His master had been getting progressively more and more disturbing and this was the last straw; grabbing what he could carry, Phillip fled. In hindsight, he should have left as soon as his master had begun slipping down that slope towards horrifying, but Phillip had held out so that he could become a master wizard in his own right-- not that it had become possible in the end. By that point his master was only casting magic Phillip either could not or would not do. Caught not quite at the status of full illusionist, but no longer truly an apprentice either, Phillip fled, taking time only to grab the amulet he'd recovered for his master years before. He wasn't sure why, but he didn't trust it in the hands of the warped old man. He vaguely hoped that it could aid him in some way, possibly to fill in for the training he still lacked. Who would take in a mostly-trained twenty-six year old apprentice, anyway? That was why he hadn't left Bluecoast sooner: he'd had no idea of where to go.

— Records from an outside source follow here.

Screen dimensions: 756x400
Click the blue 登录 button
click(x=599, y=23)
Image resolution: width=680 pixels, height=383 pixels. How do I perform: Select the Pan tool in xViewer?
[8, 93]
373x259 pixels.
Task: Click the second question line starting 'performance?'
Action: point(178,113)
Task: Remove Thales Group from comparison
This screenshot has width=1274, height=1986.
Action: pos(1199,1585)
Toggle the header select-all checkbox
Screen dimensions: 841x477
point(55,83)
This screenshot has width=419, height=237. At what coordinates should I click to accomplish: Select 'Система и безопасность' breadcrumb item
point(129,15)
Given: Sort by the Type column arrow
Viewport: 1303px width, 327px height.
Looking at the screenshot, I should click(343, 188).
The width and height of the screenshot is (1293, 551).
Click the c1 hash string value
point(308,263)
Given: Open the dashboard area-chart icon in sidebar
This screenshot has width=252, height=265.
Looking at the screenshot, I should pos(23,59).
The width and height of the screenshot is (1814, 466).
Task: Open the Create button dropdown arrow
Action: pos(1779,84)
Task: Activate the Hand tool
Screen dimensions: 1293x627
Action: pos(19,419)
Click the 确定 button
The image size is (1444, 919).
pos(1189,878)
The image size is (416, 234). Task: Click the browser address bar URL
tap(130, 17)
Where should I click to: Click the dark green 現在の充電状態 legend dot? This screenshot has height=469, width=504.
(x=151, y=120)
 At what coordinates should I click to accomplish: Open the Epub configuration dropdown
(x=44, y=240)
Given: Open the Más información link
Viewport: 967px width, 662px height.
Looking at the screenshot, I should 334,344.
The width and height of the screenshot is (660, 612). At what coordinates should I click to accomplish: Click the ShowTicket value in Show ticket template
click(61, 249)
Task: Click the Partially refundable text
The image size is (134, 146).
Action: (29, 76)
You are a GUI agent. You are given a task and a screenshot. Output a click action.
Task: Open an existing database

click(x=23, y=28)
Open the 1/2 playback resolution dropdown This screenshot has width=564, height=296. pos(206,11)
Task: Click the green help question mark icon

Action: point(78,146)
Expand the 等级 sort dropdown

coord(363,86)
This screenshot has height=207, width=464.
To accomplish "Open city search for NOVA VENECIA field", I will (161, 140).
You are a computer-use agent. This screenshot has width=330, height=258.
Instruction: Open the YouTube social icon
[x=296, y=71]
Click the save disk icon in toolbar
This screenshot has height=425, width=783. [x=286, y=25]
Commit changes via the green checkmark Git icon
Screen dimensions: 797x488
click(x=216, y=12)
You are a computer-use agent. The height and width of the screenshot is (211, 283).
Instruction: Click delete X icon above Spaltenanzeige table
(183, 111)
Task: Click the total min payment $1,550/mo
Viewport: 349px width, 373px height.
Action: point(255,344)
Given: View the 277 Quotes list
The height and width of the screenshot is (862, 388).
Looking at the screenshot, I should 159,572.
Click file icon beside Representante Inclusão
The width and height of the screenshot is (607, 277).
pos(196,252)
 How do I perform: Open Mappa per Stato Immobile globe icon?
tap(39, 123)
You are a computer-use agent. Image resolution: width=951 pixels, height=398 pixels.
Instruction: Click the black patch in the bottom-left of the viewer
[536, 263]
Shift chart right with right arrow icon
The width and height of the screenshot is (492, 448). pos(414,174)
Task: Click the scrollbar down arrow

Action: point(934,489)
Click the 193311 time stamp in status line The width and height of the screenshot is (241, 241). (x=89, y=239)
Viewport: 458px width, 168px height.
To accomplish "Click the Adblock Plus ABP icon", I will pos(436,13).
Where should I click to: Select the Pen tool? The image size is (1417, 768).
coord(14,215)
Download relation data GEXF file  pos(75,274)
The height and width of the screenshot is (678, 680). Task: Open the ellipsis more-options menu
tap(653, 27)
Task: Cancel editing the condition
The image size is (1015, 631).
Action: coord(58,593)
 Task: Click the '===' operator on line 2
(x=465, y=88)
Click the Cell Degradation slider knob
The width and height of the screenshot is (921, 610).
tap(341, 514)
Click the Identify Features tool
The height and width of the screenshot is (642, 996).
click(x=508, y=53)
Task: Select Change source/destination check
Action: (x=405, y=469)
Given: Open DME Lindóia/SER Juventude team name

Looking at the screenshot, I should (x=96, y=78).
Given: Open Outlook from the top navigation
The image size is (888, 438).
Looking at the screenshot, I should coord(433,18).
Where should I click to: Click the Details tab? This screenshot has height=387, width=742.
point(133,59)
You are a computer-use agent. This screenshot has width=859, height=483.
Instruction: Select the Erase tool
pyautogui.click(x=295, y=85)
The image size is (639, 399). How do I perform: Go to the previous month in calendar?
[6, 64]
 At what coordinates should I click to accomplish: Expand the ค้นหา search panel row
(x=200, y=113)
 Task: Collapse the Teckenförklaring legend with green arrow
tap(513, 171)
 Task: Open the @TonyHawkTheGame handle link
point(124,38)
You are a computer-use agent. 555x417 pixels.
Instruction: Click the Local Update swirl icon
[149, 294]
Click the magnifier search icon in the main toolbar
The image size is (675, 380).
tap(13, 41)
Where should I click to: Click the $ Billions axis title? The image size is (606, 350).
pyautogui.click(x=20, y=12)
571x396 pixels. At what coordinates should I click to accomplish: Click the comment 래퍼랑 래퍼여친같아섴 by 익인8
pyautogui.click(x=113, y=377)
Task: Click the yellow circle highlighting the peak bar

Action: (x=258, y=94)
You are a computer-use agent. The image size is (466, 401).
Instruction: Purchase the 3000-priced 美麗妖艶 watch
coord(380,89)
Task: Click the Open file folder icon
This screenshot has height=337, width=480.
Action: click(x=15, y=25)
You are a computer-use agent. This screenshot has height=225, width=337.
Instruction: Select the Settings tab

He glanced down at the ash staff in his hands. It was a gift sent from his father, a skilled woodworker who knew nothing of magic but was aware that most wizards carried staves. He also knew that his son's favorite hobby was astronomy, or something with stars, anyway. That had always been a bit over his father's head, but he had apparently caught on enough to know that it would be a good theme for a wizard's staff. The intricate stellar carvings in the wood had sent a wave of sudden homesickness over Phillip. Home may not give him the new master he sought or the end to his training, but it was at least a destination.

So he'd left the coast behind and headed west in a long trek back to his homeland, slowed by the constant need to look over his shoulder to check for the monsters that filled his mind and his nightmares. He made it two-thirds of the way home when this pensiveness left him lost. He thought he was following a trail through sparse woodland but now there was no sign of it.

Turning slowly in a small circle to try to get a bearing of which way north lay, the ground under his feet shifted and dropped him into a pit. As he tried to push himself to his feet, his ankle twisted and left him seeing stars. Trying to keep from blacking out, he used the staff to support his weight so he could survey the hole which he was beginning to suspect was actually a trap. The evenness of the dirt walls validated this assumption and the arrow drawn and aimed down from above the pit proved it.

He raised the hand not clutching the staff in surrender. He had begun to wonder if he could fire off any sort of spell without losing his balance when the figure said, "It's you again?"

He recognized that voice and now very much wished he had a way to get out of here.

Grimacing at the pain that shot up his leg, he limped backwards until his back hit the dirt wall. Of all the elf traps he could have fallen into, it was the one she was guarding. At least this particular elf wasn't likely to actually fire at him-- or so he hoped. Perhaps it would be wise for him to duck.